Mantis - Squeak
Viewing Issue Advanced Details
7789 Morphic major always 09-30-13 23:25 10-08-13 22:24
closed 4.4  
none 4.4  
0007789: CharacterScanner improvements to handle fonts and byte/wide Strings more cleanly
With the newly cleaned up CharacterScanner hierarchy done, it's time to clean up the way the scanning method is chosen.
related to 0001650closed tim [BUG] CharacterScanner primitive is broken; char scanning generally in a mess 
 Scanner-scanning-refactor.1.cs [^] (12,787 bytes) 10-03-13 20:24
 Scanner-scanning-hookup.1.cs [^] (562 bytes) 10-03-13 20:26

09-30-13 23:27   
Email 30 Sept 2013-
Now that Nicolas & I have pretty much finished this stage of cleaning up the scanners etc, we have at least achieved the major aim I had in mind; getting back to a single class tree for scanning text. So far as I can tell everything is working ok and I haven't managed to cause any errors.

The magic keys (cmd - & cmd +) that are supposed to kern the selection do not work, but then they don't in a vanilla 4.5-12461 image from before this work was done. So we didn't break it…

The next thing to do is try to simplify the choices between byte and wide strings, fonts and encodings and language environments. I hate seeing #isKindOf: or #isMemberOf: type tests in running code (you can excuse it in prototypes, for a few minutes at least) and #isByteString is not much better.
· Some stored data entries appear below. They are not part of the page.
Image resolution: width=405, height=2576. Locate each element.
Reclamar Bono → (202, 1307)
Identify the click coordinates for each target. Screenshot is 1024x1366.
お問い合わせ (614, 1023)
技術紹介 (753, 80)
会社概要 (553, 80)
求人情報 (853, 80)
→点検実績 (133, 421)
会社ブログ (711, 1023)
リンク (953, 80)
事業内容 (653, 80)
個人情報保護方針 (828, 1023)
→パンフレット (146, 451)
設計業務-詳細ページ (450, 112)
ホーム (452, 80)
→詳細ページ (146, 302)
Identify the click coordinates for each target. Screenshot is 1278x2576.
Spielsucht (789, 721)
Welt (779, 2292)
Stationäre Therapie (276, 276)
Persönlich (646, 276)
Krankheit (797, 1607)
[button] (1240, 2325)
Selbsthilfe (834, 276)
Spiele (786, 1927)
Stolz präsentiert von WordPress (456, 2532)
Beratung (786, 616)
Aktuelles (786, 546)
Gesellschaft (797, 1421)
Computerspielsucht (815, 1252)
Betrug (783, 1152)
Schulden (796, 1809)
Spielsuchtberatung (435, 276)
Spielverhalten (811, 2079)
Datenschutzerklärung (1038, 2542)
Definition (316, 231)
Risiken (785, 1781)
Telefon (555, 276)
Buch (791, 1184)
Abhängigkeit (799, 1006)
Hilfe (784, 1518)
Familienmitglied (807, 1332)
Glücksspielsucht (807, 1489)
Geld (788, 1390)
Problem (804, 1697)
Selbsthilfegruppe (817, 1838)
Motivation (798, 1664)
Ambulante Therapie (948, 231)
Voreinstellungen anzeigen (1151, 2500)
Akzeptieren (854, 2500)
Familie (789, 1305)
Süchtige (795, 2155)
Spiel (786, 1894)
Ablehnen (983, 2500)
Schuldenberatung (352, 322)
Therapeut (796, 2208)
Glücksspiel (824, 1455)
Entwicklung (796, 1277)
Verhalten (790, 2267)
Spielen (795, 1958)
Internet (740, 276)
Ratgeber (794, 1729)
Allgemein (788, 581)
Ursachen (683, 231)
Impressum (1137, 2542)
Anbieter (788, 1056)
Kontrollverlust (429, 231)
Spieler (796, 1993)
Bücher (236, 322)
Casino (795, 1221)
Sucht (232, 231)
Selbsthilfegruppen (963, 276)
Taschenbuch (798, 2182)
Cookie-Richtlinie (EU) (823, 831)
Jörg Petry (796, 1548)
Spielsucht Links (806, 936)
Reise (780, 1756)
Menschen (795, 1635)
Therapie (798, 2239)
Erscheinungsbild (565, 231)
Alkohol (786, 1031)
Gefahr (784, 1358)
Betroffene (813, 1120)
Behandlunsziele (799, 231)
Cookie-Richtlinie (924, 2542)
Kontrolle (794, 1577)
We have classes and inheritance for a reason; nobody should be writing C code in Smalltalk.

Trying to list the factors involved in working out how to scan a text (and *please* correct whatever I get wrong):-

the String -
byteString; so far as I can see ByteStrings are single-byte characters (duh) with an assumed encoding. That appears to be 'mac roman' which is almost but not quite latin1 or iso-something-or-other.
wideString; 32 bit characters where the top (ish) 8 bits are used as a leading character (not to be confused with leading in the typographic sense of affecting line spacing - isn't English wonderfully clear…) that defines an EncodedCharSet (or LanguageEnvironment, sigh) which provides for a specific scanning message to use. To complicate life further, a later character in a WideString can change the encoding to use, which may well change the font, oh frabjous day.

the Font -
we have several classes of fonts, not all in the base image right now.
I think I'd divide them into two phyla at the moment;
a) StrikeFonts and other simple bitmap glyphs. This would include StrikeFont itself, HostFont and TTCFont (since it generates bitmaps that are simply bitblt'd to use)
b) ComplicatedPluginFonts where an interface to a more complex and sophisticated renderer is used to leverage a library such as TrueType, Cairo, Pango, Weyland or whatever. These may well need to completely usurp the actual scanner to do the work.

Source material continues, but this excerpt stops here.